* TASK OBJECTIVE:
Please render every line of the items below as a Markdown table with two columns, Row and Content, numbering each row and leaving out blank lines.

━━━━━━━━━━━━━━━━━━━━━━━━━━━━━━

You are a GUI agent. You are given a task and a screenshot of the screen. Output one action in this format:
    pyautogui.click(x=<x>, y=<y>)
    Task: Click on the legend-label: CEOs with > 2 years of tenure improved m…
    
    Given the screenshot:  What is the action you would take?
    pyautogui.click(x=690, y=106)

━━━━━━━━━━━━━━━━━━━━━━━━━━━━━━

* SOLUTION:
| Row | Content |
|---|---|
| 1 | You are a GUI agent. You are given a task and a screenshot of the screen. Output one action in this format: |
| 2 |     pyautogui.click(x=<x>, y=<y>) |
| 3 |     Task: Click on the legend-label: CEOs with > 2 years of tenure improved m… |
| 4 |     Given the screenshot:  What is the action you would take? |
| 5 |     pyautogui.click(x=690, y=106) |